The Department of Science and Technology (DST) and the National Research Foundation (NRF) have appointed Rhodes University Head of Entomology, Distinguished Professor Martin Hill, as one of its South African Research Chairs Initiative (SARChI) chair.
“What this allows me to do is to free me up for more hands-on research and more postgraduate student supervision,” said Prof Hill, who has been acting in this position for two out of his 16 years with the University. “We now have two SARChI Chairs in our department.”
SARChI was established by the Department of Science and Technology (DST) and the National Research Foundation (NRF) as a strategic intervention of the South African government designed to attract and retain excellence in research and innovation at South African universities. In particular, the programme is aimed at increasing national research capacity, both through the creation of the chairs themselves and through the development of postgraduate students, the generation of new knowledge makers. It is also intended to support the realisation of South Africa’s transformation into a knowledge economy in which the generation of knowledge translates into socio-economic benefits. Prof Hill’s work has been mainly focused on alternatives to controlling insect pests, and more sustainable ways of controlling invasive species of plants.
“In our centre, we address questions that either upset the environment or society, and we answer them using science. There is no substitute for good fundamental science and we’ve got to not only publish our findings in the top journals in the world, but to take them to the field and implement them too,” Prof Hill stated.
If you can take the science and package it in a way that the end user can utilise it, according to Prof Hill, you’ve truly made a difference.
The position requires a lot of travelling, which Prof Hill believes is both positive and negative. “Being a SARChI Chair affords me the opportunity to go to several research meetings, conferences, and congresses, as well as to meet interesting collaborators that I would not ordinarily have been able to in the past, due to teaching time constraints.”
However, Prof Hill’s biggest love is teaching. “Being a SARChI Chair means I have less time to teach undergraduates, but even so, I do not plan on stopping. If you stop teaching at undergraduate level, you very rapidly close off a pipeline of postgraduate students.”

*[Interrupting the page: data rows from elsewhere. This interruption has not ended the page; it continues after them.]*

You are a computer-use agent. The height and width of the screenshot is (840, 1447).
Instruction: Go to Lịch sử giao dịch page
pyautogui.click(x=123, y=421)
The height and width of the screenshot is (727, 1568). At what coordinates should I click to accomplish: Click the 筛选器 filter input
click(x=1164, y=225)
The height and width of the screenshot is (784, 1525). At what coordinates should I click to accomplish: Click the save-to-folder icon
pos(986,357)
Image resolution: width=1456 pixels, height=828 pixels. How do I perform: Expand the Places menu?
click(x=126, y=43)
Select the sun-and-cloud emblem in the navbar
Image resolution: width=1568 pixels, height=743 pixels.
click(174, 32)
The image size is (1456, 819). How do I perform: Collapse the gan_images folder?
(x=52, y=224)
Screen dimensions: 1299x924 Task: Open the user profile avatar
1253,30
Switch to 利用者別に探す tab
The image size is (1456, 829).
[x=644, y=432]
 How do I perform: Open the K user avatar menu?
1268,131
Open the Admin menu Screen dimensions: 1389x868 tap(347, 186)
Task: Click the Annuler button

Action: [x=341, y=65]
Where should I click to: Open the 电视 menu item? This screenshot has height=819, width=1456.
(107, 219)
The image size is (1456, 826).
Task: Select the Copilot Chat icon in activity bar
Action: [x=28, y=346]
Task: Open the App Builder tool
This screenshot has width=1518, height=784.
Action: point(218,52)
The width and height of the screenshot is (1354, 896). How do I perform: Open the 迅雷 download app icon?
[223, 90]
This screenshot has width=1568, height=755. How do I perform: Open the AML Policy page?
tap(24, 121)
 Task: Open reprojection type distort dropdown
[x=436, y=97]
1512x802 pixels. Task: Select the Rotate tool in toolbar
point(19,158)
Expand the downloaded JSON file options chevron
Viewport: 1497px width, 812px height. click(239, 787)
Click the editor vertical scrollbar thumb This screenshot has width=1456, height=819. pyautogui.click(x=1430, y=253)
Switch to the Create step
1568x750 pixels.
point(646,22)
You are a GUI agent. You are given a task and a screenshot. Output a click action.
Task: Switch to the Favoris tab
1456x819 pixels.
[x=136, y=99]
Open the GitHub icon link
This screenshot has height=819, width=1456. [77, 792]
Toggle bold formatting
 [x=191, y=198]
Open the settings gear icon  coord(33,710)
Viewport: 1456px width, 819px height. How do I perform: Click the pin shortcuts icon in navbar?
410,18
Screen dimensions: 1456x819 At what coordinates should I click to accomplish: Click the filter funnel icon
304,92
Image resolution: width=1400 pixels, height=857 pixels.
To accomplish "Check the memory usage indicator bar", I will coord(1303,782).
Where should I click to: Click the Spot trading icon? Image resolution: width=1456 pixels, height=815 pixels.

Prof Hill believes that the most important things in science in South Africa, specifically in tertiary education, is succession planning and mentorship. “If we can mentor people right from the start and in the right way, it will have tremendous impact on the community. We need to start mentoring people from a school level,” he explained.
Prof Hill recalled the wisdom of one of his own mentors, and the lasting impact he had on him. “Take your science seriously,” his mentor told him. “Take your science very, very seriously, but don’t ever take yourself seriously.” Prof Hill believes there are far too many people that take themselves seriously without being very serious about the science. “Whenever things get a bit daunting, I remind myself not to take it too seriously. Life goes on,” he concluded.